WORK ORDER: Copy out exactly the lines from the one containing "The image size" through the end of the records, and no pictures.
** Opening INFORMATION SUPPLIED block **
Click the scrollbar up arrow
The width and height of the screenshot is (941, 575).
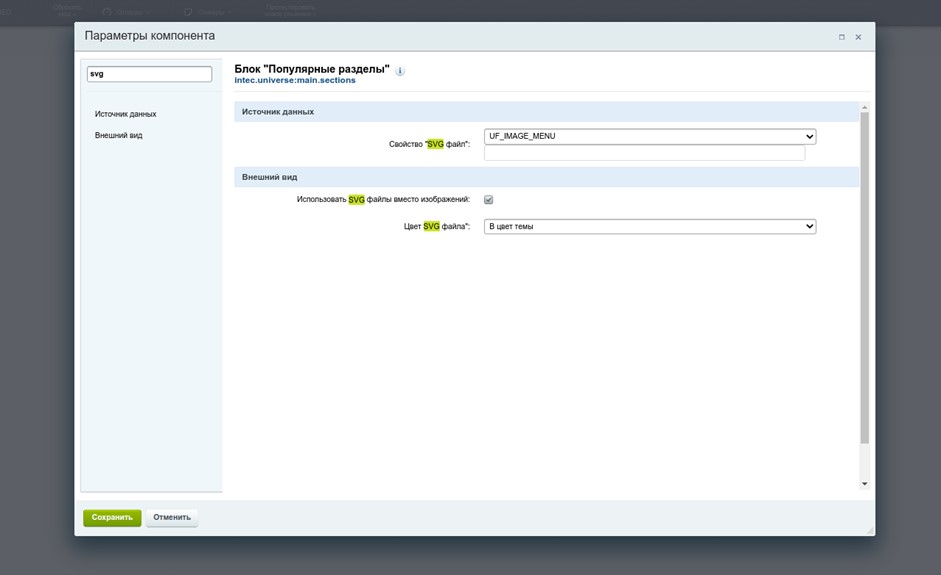(x=865, y=106)
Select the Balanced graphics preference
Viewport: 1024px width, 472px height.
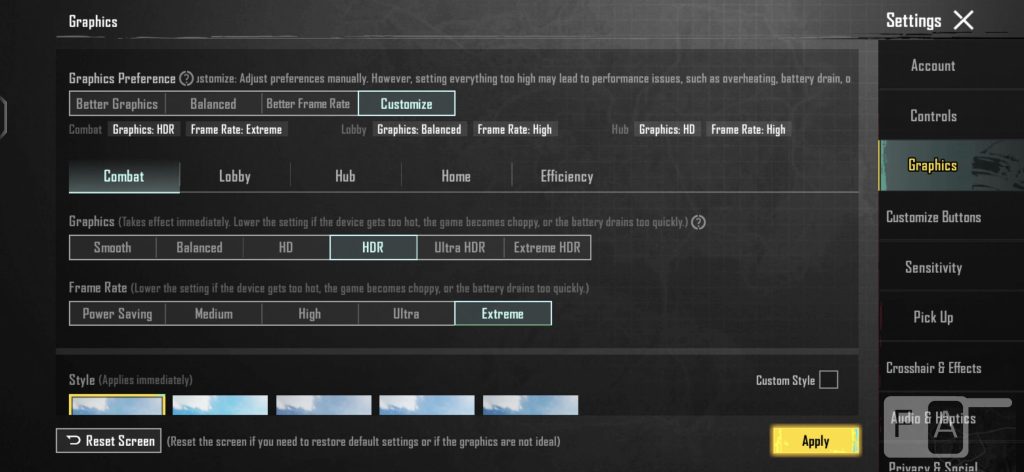(x=213, y=104)
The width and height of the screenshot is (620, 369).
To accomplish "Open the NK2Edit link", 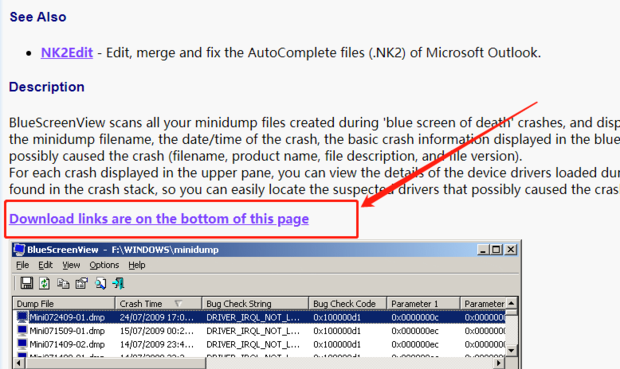I will coord(67,53).
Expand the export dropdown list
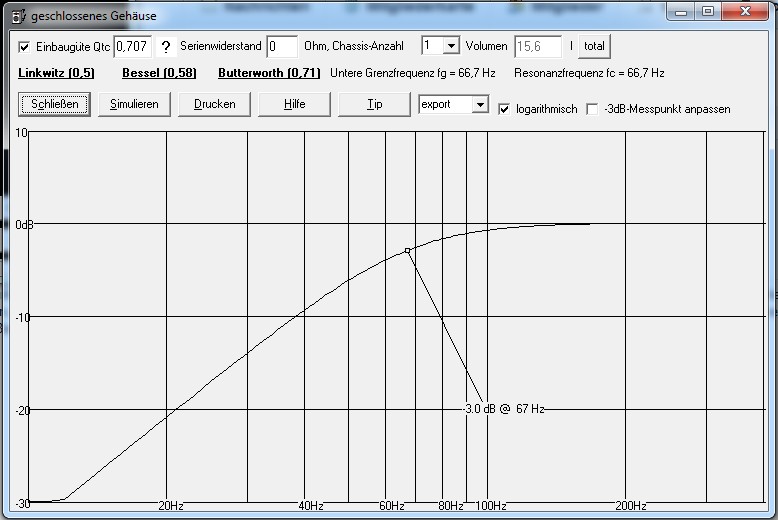 pos(479,104)
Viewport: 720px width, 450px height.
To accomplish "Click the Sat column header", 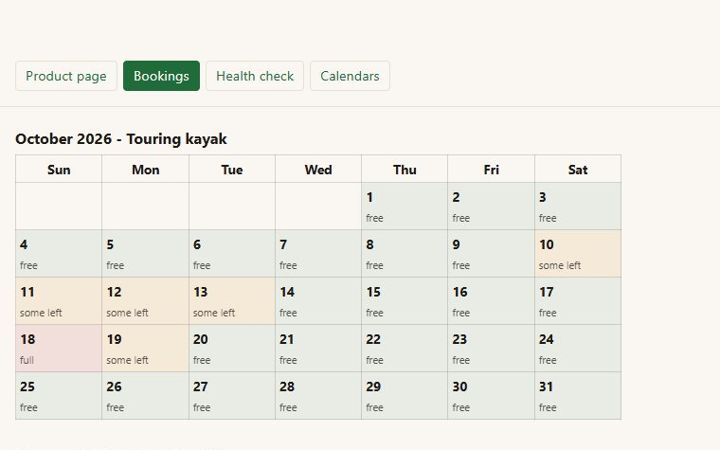I will pos(578,169).
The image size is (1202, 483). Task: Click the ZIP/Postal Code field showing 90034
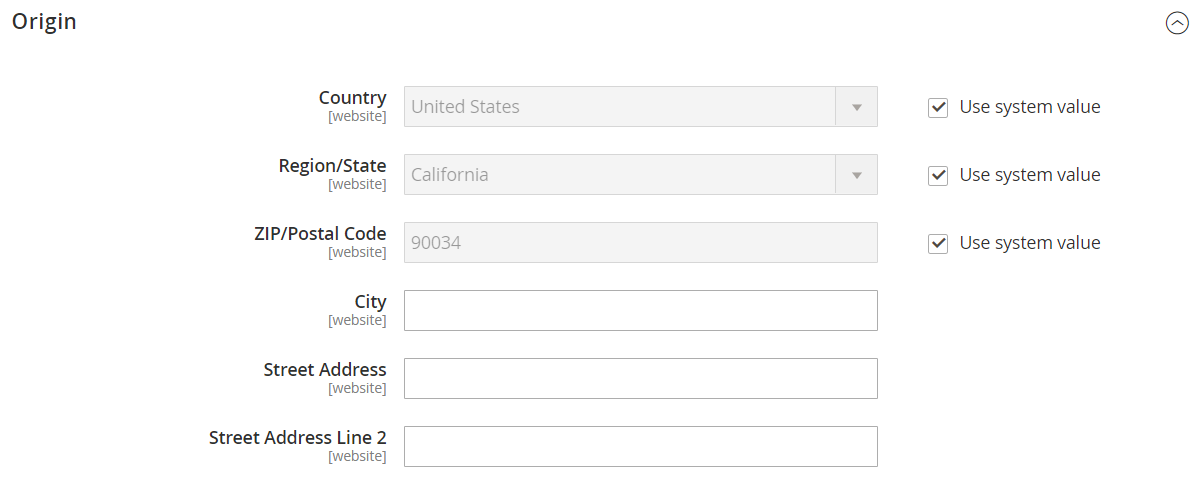pyautogui.click(x=641, y=242)
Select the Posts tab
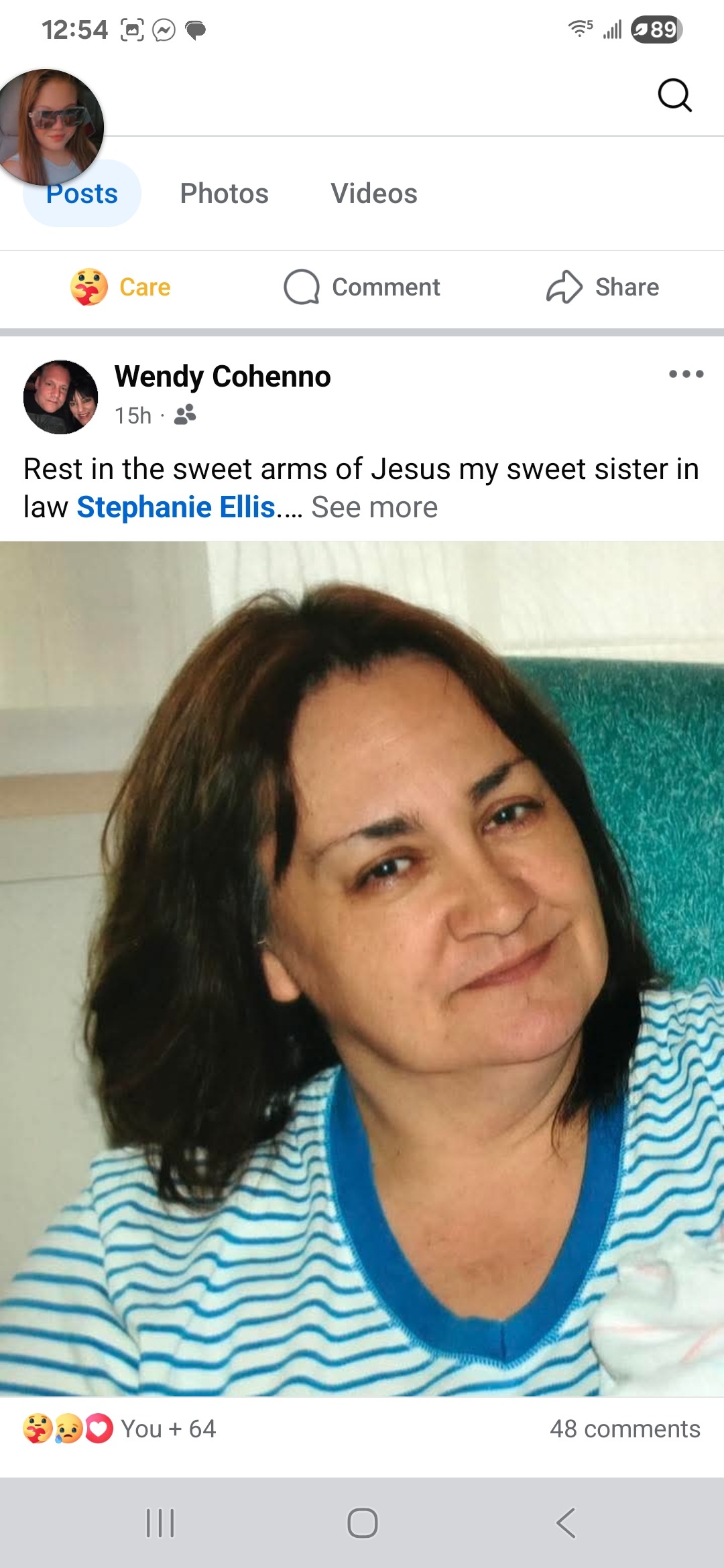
** Closing INFORMATION SUPPLIED block **
EXERCISE ANSWER:
The image size is (1202, 483). Task: Click the ZIP/Postal Code field showing 90034
pyautogui.click(x=641, y=242)
Select the Posts tab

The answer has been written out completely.